→ WHAT YOU NEED TO DO
In duplicating the lines below, keep every word unchanged and drop the pictures.

→ ENTRIES PROVIDED
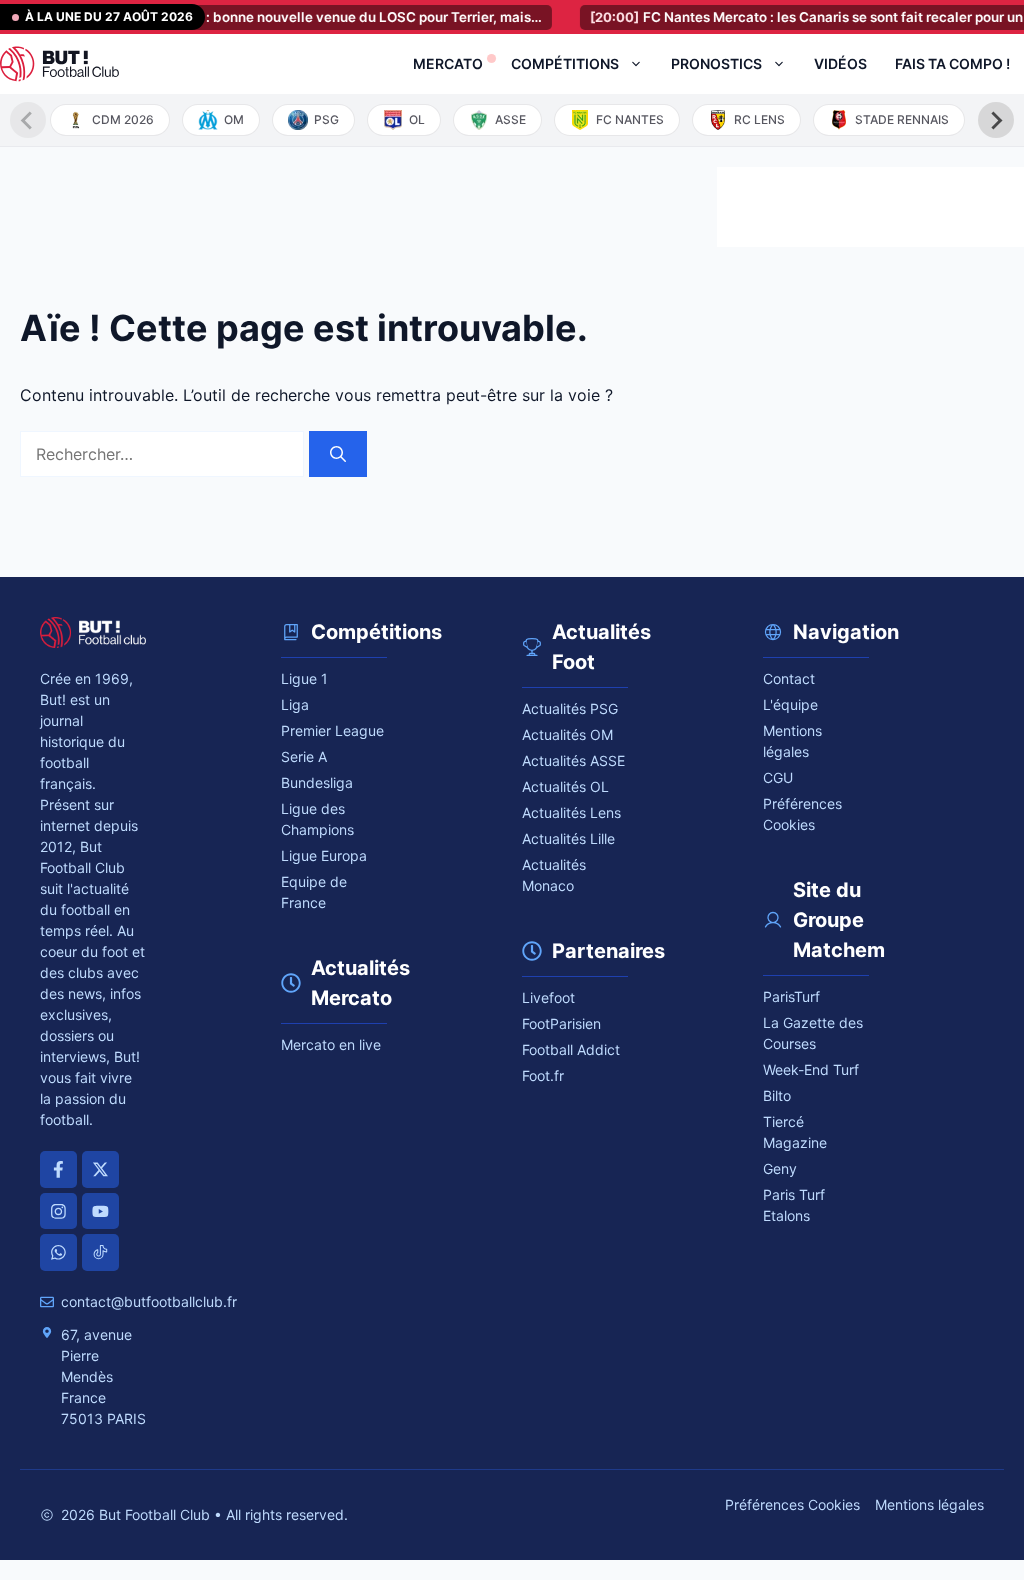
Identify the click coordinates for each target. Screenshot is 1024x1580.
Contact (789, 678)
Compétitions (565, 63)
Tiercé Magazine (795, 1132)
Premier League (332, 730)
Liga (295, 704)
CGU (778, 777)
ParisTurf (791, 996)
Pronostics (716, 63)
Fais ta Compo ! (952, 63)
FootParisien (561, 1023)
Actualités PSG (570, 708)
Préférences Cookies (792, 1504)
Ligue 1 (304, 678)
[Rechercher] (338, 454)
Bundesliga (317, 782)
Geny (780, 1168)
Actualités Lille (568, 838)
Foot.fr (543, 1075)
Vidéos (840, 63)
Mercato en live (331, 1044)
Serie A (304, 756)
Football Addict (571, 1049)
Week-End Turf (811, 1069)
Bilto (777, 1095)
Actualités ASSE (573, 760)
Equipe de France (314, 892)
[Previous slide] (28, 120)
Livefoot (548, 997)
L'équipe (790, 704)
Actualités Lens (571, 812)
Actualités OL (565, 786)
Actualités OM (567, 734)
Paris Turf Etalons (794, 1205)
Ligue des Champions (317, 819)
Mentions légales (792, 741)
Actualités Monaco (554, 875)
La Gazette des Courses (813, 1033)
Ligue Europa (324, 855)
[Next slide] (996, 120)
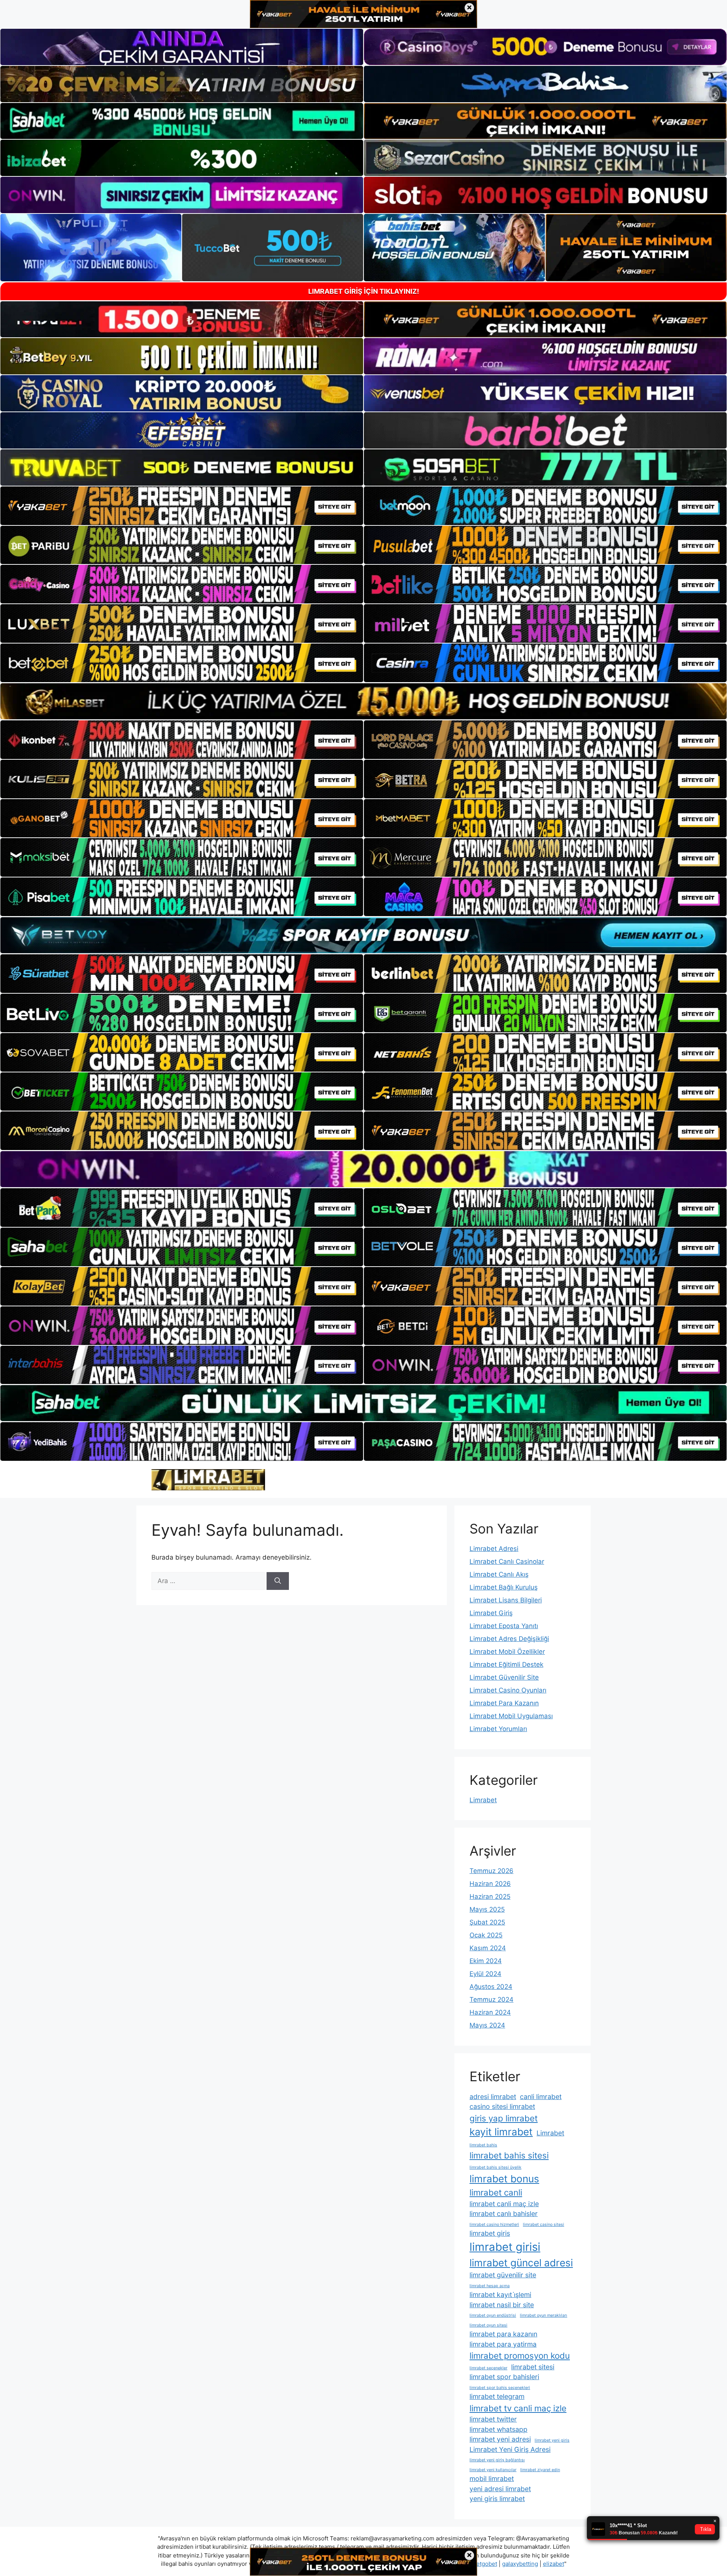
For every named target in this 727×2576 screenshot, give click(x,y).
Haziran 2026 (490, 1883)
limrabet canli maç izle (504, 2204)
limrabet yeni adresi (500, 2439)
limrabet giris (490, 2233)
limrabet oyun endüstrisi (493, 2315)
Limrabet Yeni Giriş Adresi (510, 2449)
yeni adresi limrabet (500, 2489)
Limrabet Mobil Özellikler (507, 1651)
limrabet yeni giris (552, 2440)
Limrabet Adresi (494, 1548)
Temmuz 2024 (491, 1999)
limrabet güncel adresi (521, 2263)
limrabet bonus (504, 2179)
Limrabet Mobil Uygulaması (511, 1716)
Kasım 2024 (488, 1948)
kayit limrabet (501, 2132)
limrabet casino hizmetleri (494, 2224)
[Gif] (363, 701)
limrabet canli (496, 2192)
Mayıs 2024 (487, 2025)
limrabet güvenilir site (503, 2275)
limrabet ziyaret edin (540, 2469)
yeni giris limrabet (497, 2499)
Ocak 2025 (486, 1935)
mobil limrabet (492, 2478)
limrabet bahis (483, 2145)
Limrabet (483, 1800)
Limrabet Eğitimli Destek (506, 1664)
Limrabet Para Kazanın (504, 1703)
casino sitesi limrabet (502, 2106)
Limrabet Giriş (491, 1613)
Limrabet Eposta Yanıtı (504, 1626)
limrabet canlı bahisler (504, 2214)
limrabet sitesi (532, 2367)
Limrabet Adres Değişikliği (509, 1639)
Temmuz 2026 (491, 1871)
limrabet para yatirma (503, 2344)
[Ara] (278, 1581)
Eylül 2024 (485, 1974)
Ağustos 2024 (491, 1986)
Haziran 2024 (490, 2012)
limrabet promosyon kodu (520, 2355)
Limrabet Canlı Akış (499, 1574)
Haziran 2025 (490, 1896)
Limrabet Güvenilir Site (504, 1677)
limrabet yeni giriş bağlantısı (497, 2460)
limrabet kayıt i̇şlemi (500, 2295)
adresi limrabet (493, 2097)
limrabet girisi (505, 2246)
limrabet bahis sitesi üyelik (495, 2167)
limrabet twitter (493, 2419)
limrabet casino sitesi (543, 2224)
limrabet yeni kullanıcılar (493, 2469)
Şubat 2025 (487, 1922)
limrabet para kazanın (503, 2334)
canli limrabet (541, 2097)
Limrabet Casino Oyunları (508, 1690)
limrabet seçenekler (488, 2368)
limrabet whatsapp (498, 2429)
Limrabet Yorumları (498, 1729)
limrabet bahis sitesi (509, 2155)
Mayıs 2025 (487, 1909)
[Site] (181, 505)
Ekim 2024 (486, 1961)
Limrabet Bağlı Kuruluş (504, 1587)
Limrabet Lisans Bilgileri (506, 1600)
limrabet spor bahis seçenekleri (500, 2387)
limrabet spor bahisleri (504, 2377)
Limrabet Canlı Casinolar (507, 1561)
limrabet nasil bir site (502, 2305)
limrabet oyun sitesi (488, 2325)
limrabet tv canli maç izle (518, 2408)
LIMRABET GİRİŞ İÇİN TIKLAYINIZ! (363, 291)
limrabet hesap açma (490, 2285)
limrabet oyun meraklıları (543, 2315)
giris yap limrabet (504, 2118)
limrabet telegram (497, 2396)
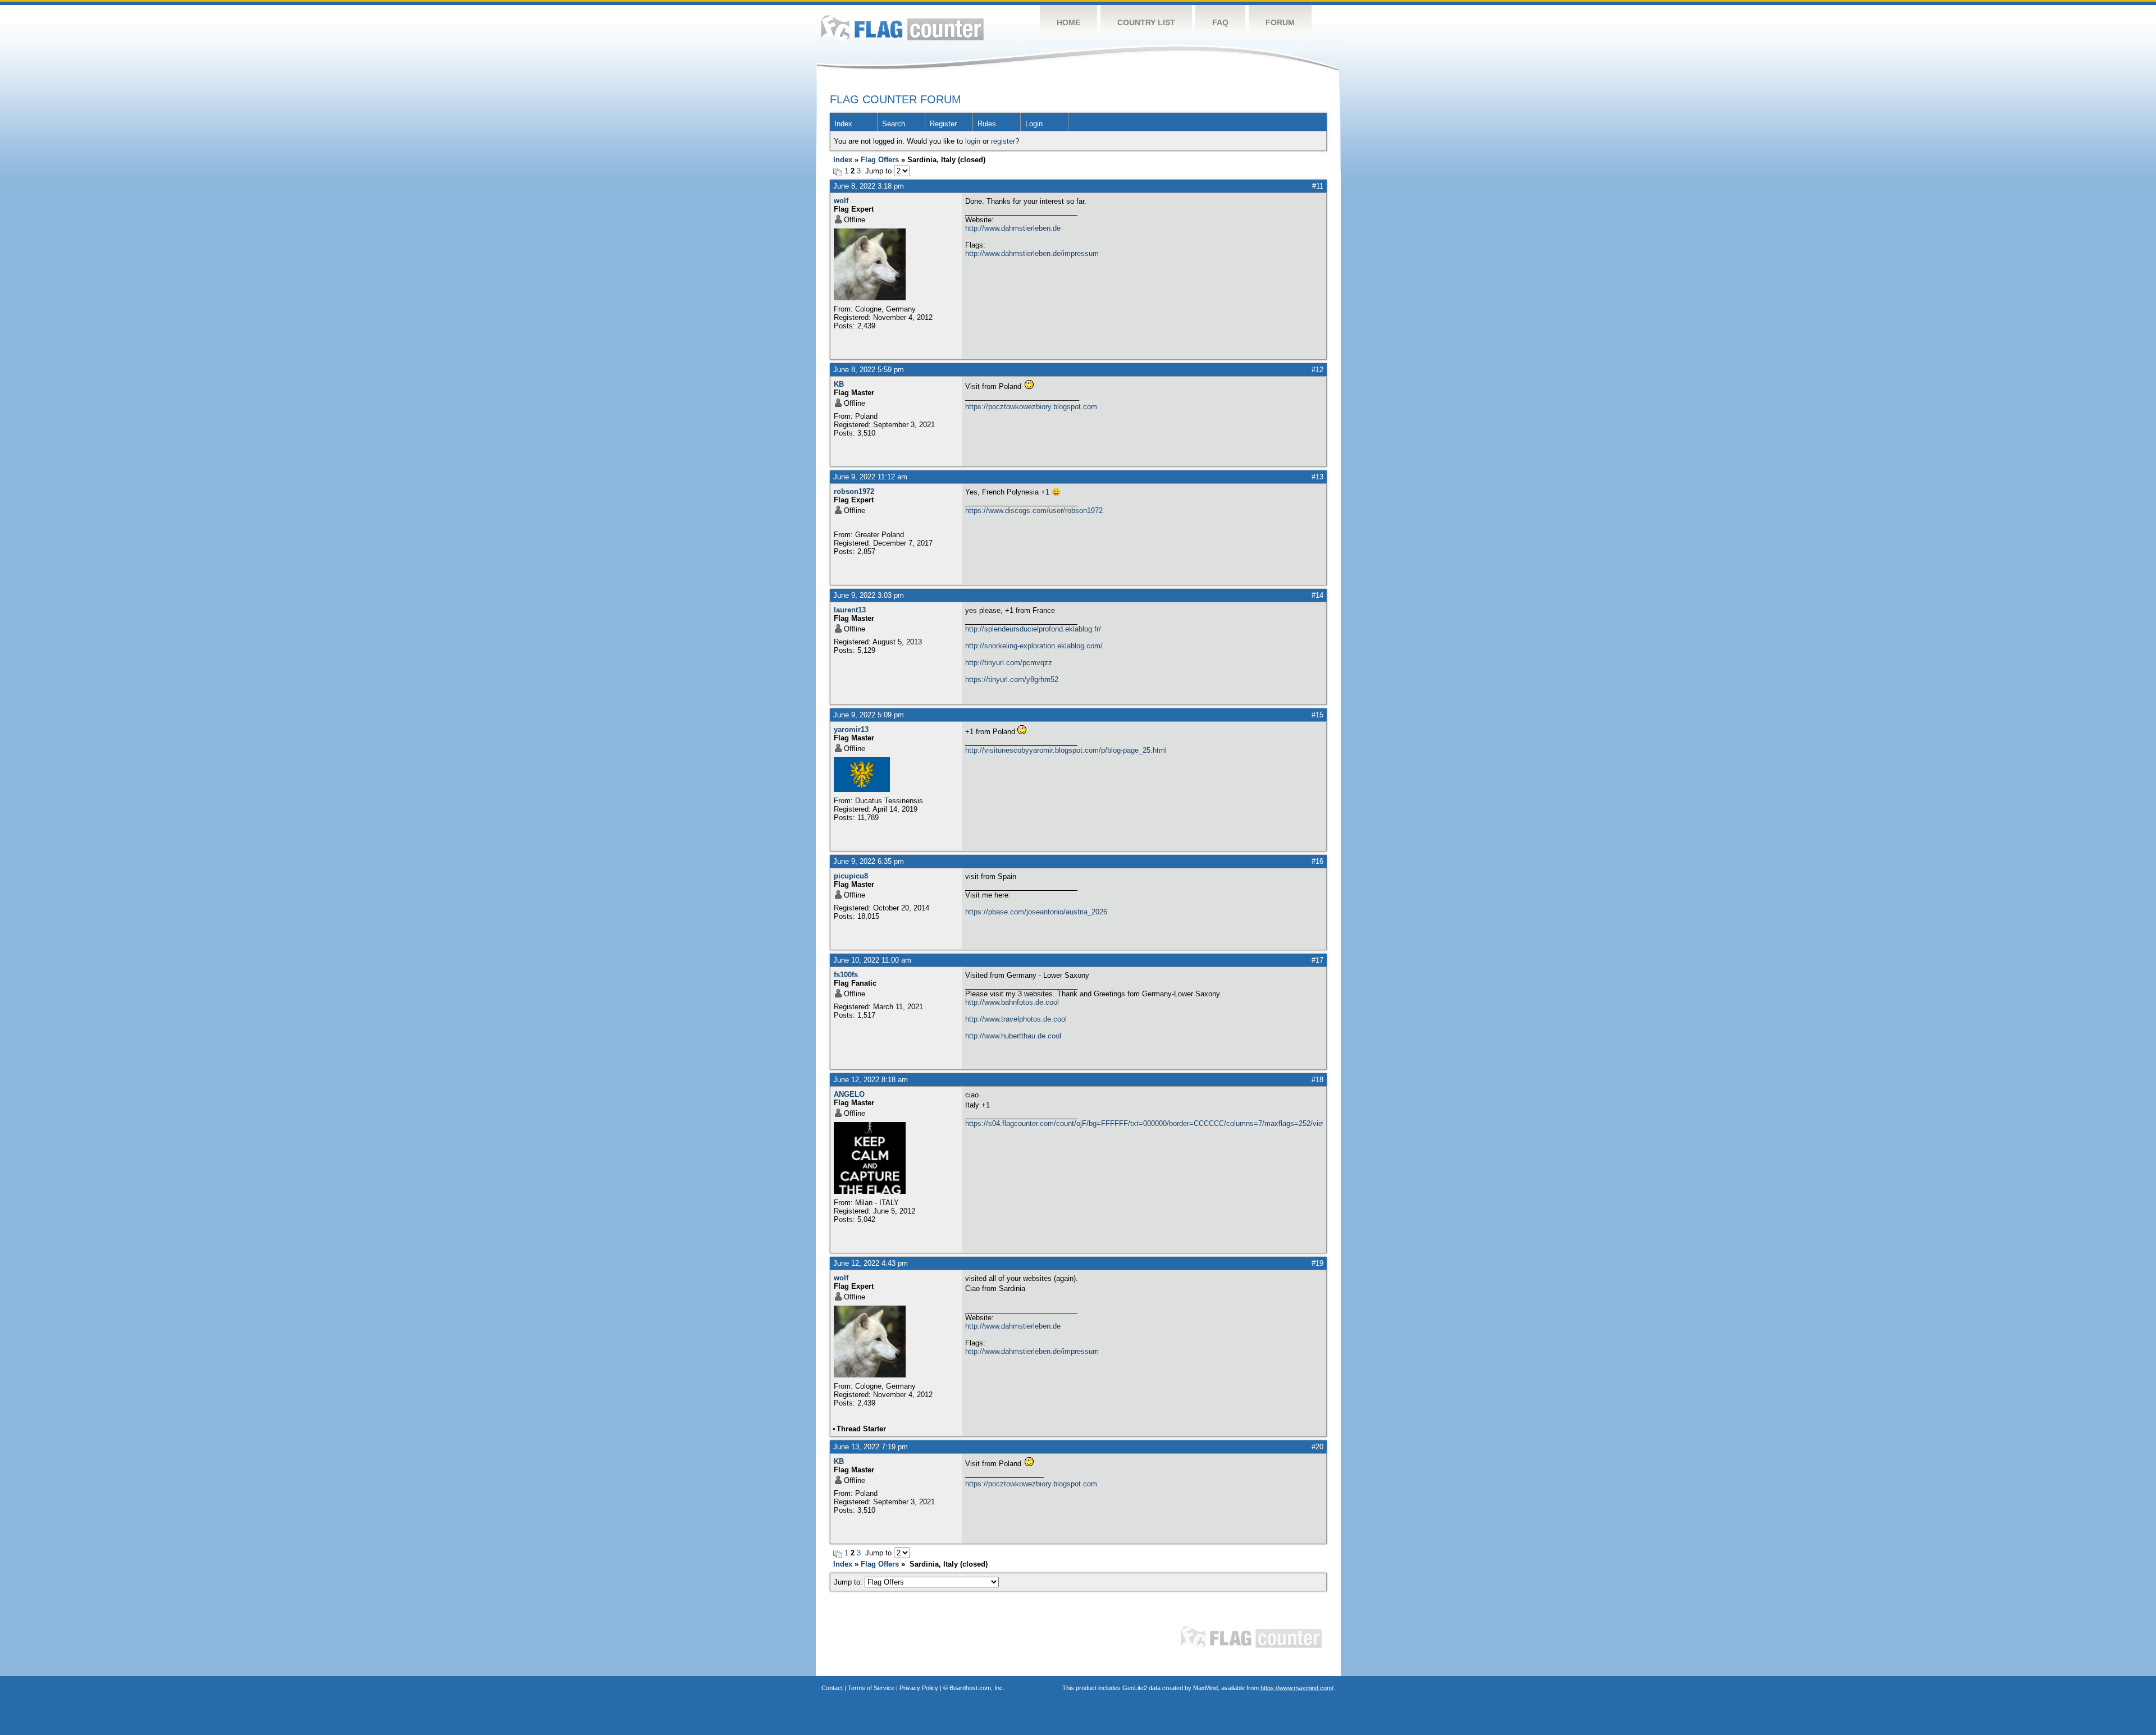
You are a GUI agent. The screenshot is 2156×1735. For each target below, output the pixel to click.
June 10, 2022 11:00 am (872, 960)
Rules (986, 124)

→ SOLUTION FOR THIS EXERCISE
Identify the click coordinates for each target. Screenshot is 1024x1580.
Contact (789, 678)
Compétitions (565, 63)
Tiercé Magazine (795, 1132)
Premier League (332, 730)
Liga (295, 704)
CGU (778, 777)
ParisTurf (791, 996)
Pronostics (716, 63)
Fais ta Compo ! (952, 63)
FootParisien (561, 1023)
Actualités PSG (570, 708)
Préférences Cookies (792, 1504)
Ligue 1 (304, 678)
[Rechercher] (338, 454)
Bundesliga (317, 782)
Geny (780, 1168)
Actualités Lille (568, 838)
Foot.fr (543, 1075)
Vidéos (840, 63)
Mercato en live (331, 1044)
Serie A (304, 756)
Football Addict (571, 1049)
Week-End Turf (811, 1069)
Bilto (777, 1095)
Actualités ASSE (573, 760)
Equipe de France (314, 892)
[Previous slide] (28, 120)
Livefoot (548, 997)
L'équipe (790, 704)
Actualités Lens (571, 812)
Actualités OL (565, 786)
Actualités OM (567, 734)
Paris Turf Etalons (794, 1205)
Ligue des Champions (317, 819)
Mentions légales (792, 741)
Actualités Monaco (554, 875)
La Gazette des Courses (813, 1033)
Ligue Europa (324, 855)
[Next slide] (996, 120)
For every named target in this 727×2576 screenshot, give click(x,y).
Haziran 2026 (490, 1883)
limrabet canli maç izle (504, 2204)
limrabet yeni adresi (500, 2439)
limrabet giris (490, 2233)
limrabet oyun endüstrisi (493, 2315)
Limrabet Yeni Giriş Adresi (510, 2449)
yeni adresi limrabet (500, 2489)
Limrabet Mobil Özellikler (507, 1651)
limrabet yeni giris (552, 2440)
Limrabet Adresi (494, 1548)
Temmuz 2024 (491, 1999)
limrabet güncel adresi (521, 2263)
limrabet bonus (504, 2179)
Limrabet Mobil Uygulaması (511, 1716)
Kasım 2024 (488, 1948)
kayit limrabet (501, 2132)
limrabet casino hizmetleri (494, 2224)
[Gif] (363, 701)
limrabet canli (496, 2192)
Mayıs 2024 (487, 2025)
limrabet güvenilir site (503, 2275)
limrabet ziyaret edin (540, 2469)
yeni giris limrabet (497, 2499)
Ocak 2025 (486, 1935)
mobil limrabet (492, 2478)
limrabet bahis (483, 2145)
Limrabet (483, 1800)
Limrabet Eğitimli Destek (506, 1664)
Limrabet Para Kazanın (504, 1703)
casino sitesi limrabet (502, 2106)
Limrabet Giriş (491, 1613)
Limrabet Eposta Yanıtı (504, 1626)
limrabet canlı bahisler (504, 2214)
limrabet sitesi (532, 2367)
Limrabet Adres Değişikliği (509, 1639)
Temmuz 2026 (491, 1871)
limrabet para yatirma (503, 2344)
[Ara] (278, 1581)
Eylül 2024 (485, 1974)
Ağustos 2024 (491, 1986)
Haziran 2024 (490, 2012)
limrabet promosyon kodu (520, 2355)
Limrabet Canlı Akış (499, 1574)
Haziran 2025 (490, 1896)
Limrabet Güvenilir Site (504, 1677)
limrabet yeni giriş bağlantısı (497, 2460)
limrabet kayıt i̇şlemi (500, 2295)
adresi limrabet (493, 2097)
limrabet girisi (505, 2246)
limrabet bahis sitesi üyelik (495, 2167)
limrabet twitter (493, 2419)
limrabet casino sitesi (543, 2224)
limrabet yeni kullanıcılar (493, 2469)
Şubat 2025 (487, 1922)
limrabet para kazanın (503, 2334)
canli limrabet (541, 2097)
Limrabet Casino Oyunları (508, 1690)
limrabet seçenekler (488, 2368)
limrabet whatsapp (498, 2429)
Limrabet Yorumları (498, 1729)
limrabet bahis sitesi (509, 2155)
Mayıs 2025 (487, 1909)
[Site] (181, 505)
Ekim 2024 (486, 1961)
Limrabet Bağlı Kuruluş (504, 1587)
Limrabet Lisans Bilgileri (506, 1600)
limrabet spor bahis seçenekleri (500, 2387)
limrabet spor bahisleri (504, 2377)
Limrabet Canlı Casinolar (507, 1561)
limrabet nasil bir site (502, 2305)
limrabet oyun sitesi (488, 2325)
limrabet tv canli maç izle (518, 2408)
LIMRABET GİRİŞ İÇİN TIKLAYINIZ! (363, 291)
limrabet hesap açma (490, 2285)
limrabet oyun meraklıları (543, 2315)
giris yap limrabet (504, 2118)
limrabet telegram (497, 2396)
You are a GUI agent. The screenshot is 2156×1735. For each target below, output the pixel to click.
June 10, 2022 11:00 am (872, 960)
Rules (986, 124)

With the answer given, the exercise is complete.